Alors, à la lumière de  cette succincte évocation historique et théorique, quelle grille d’analyse appliquer à l’art d’aujourd’hui de ces départements français d’Amérique, de cet archipel arqué comme le désir inquiet de se nier (10) ? Etre   plasticien aujourd’hui dans une région ultramarine considérée comme périphérique,  ancienne colonie, plus ignorée qu’isolée des capitales artistiques, et où manquent lieux et milieux (11), qu’est ce que cela implique et signifie ? Comment s’articulent les pratiques au regard des concepts de la Négritude et du Tout – Monde ?

Plus d’école picturale ni de groupe aujourd’hui. Les plasticiens de la jeune génération, Jean – François Boclé, Bertrand Grosol comme ceux déjà bien engagés dans la création, Ernest Breleur, Alex Burke, Valérie John, adoptent  une posture contemporaine et  ne se situent plus dans la recherche d’un arrière pays comme la génération précédente des Fwomaje mais cherche à exprimer la réalité historique et politique de l’île (12 ).

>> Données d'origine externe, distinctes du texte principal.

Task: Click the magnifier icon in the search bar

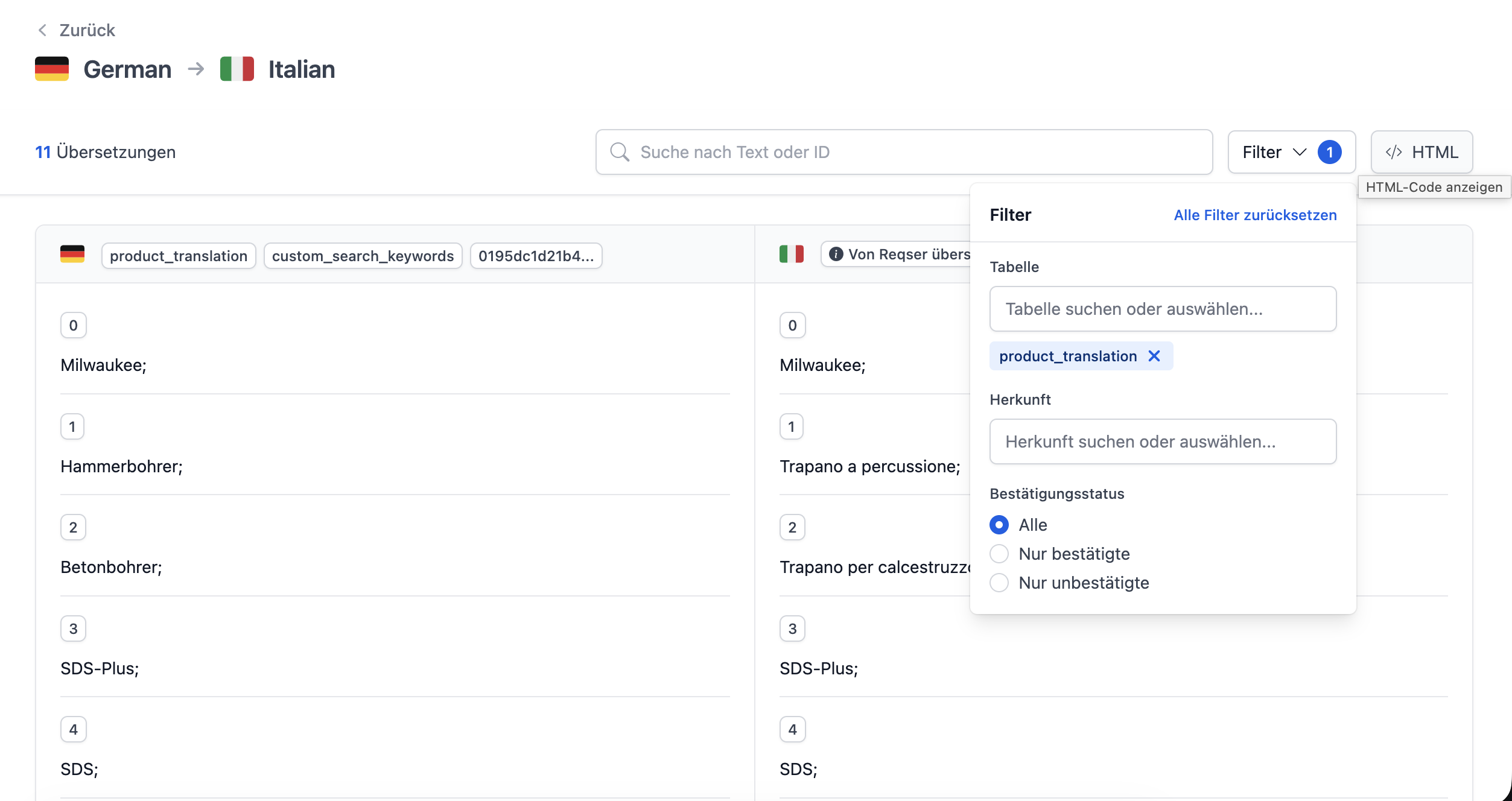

Je rapièce, je recompose et répare, explique  Valérie John. Pourquoi rapiécer ? Pour recouvrir une cassure, une blessure. Je fais quelque chose de neuf, un corps neuf, avec des bouts de rien du tout. C’est une façon d’amalgamer, oui, de redonner forme. Cela n’a rien à voir avec le patchwork qui consiste à mettre bout à bout. Chez moi, il y à recouvrir, à récupérer, à partir de lambeaux pour réaliser  du différent, du nouveau. Il ne s’agit plus d’identifier les morceaux d’origine. C’est une transfiguration. Mon travail de rapiècement aboutit au dépaysement. C’est dans ce déplacement là que je travaille. J’ai revisité le pagne africain par une gestuelle occidentale et grâce à tout cela, je me suis détachée des pratiques académiques occidentales (13 ).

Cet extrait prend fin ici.